Dei quattro principali candidati alle elezioni presidenziali previste per il 10 aprile, solo uno è fautore della cultura della morte e della disgregazione dell’istituto familiare.

Stando a quanto scrive il Population Research Institute, i candidati César Acuña, Keiko Fujimori e Alan Garcia difendono il diritto alla vita dal concepimento alla morte naturale e la famiglia naturale, tra uomo e donna, fondata sul matrimonio. Un altro ancora, Nano Guerra García, è stato ancora più esplicito e ha realizzato un video in cui dichiara guerra all’aborto e sollecita tutti gli sfidanti a pronunciarsi chiaramente sul tema.

Pedro Pablo Kuczynski, invece, è l’unico che propone la legalizzazione delle unioni civili per le persone dello stesso sesso e la distribuzione degli anticoncezionali tra gli adolescenti (sul punto anche César Acuña ha una posizione alquanto ambigua).

I sondaggi, però, dicono che i peruviani non voteranno per un candidato favorevole a politiche contrarie alla vita e alla famiglia.

D’altra parte, historia magistra vitae.

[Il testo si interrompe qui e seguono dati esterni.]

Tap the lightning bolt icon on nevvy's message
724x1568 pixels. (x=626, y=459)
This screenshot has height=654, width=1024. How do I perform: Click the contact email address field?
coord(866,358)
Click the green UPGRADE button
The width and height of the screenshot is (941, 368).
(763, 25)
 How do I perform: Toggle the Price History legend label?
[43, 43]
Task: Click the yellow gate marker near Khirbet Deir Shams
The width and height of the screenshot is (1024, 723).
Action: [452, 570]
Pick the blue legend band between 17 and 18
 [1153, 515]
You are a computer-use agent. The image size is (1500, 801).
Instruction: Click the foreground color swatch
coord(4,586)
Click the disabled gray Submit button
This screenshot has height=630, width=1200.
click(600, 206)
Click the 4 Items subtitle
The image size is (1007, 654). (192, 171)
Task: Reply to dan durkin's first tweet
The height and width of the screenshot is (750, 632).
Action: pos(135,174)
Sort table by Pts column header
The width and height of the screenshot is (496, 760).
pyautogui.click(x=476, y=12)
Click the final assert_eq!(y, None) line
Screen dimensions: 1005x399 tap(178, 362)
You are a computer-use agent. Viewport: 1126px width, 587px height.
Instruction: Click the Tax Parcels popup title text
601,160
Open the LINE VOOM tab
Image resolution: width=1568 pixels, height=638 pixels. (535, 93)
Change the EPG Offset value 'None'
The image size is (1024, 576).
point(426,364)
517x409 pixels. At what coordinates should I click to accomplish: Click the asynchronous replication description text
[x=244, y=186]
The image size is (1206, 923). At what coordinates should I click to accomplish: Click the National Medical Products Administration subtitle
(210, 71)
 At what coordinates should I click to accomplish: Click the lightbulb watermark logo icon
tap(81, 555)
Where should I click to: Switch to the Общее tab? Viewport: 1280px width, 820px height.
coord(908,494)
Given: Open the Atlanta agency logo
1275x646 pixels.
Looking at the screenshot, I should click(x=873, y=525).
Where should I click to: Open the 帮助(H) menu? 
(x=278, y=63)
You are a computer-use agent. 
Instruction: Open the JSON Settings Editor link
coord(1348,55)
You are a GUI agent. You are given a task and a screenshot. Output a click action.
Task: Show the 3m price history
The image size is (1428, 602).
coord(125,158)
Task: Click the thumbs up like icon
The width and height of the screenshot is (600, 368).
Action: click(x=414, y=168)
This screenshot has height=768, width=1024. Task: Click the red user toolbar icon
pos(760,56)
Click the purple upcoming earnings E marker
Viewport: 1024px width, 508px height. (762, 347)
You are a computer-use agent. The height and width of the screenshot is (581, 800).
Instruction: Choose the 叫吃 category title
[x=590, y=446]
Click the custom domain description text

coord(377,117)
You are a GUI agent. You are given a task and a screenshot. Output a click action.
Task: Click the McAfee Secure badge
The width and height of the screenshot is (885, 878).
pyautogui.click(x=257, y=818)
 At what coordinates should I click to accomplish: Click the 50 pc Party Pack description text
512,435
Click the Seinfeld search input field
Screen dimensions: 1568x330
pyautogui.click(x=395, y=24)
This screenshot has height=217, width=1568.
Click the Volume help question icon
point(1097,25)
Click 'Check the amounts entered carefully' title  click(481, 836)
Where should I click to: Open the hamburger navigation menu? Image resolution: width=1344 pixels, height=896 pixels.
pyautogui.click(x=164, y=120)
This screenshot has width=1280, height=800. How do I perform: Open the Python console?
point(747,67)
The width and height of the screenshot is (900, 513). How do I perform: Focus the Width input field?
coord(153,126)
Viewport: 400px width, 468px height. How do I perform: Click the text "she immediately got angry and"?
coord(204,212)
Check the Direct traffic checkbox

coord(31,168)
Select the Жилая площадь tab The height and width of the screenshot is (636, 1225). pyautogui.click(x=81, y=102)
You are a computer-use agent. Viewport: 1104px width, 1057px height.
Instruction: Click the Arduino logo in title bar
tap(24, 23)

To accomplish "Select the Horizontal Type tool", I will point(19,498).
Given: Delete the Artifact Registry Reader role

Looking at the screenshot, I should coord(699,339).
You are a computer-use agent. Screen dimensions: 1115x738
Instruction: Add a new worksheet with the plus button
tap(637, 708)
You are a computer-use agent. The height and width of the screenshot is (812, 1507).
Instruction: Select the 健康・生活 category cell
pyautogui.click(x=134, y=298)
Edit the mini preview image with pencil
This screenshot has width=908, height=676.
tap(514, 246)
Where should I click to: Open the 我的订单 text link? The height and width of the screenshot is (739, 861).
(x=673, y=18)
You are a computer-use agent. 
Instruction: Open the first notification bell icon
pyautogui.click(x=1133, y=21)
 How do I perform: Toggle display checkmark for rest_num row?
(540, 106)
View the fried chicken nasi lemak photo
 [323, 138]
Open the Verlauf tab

Come fa notare il Population Research Institute, nell’ambiente politico nessuno dimentica che nel 2011, l’allora candidato Alejandro Toledo partì da favorito, ma perse le elezioni dopo aver annunciato l’intenzione di legalizzare l’aborto, il consumo di droghe e le unioni gay.

In tal senso, in questi anni, ha esercitato un ruolo decisivo la Marcia per la Vita, che si tiene nel mese di marzo a Lima. Una delle mobilitazioni pro-life più partecipate del mondo. Lima_Marcia-Vita_vita

Insomma, in Perù sarà davvero difficile, in futuro, non tener conto di questo diffuso sentimento popolare, ancorato, oltre che alla fede religiosa, più genericamente alla ragione e al buon senso. Anche se i radical-chic, così in prima fila nella lotta a ogni discriminazione, diranno che si tratta solo di arretratezza culturale di un Paese del terzo mondo.

In Italia, nella nostra civile, progredita e cattolica Italia, la politica sta discutendo di matrimoni e adozioni gay. E anche i migliori cadono quando si tratta di affrontare il tema dei diritti delle coppie omosessuali (facciamo chiarezza: i diritti individuali ci sono e si devono riconoscere a tutti; quelli delle coppie conviventi in quanto tali assolutamente no!).

Ma anche da noi c’è un popolo che non si rassegna e che il 30 gennaio scenderà in piazza per far sentire la sua voce e far cambiare idea ai palazzi del potere. Perù docet: per vincere, occorre mobilitarsi.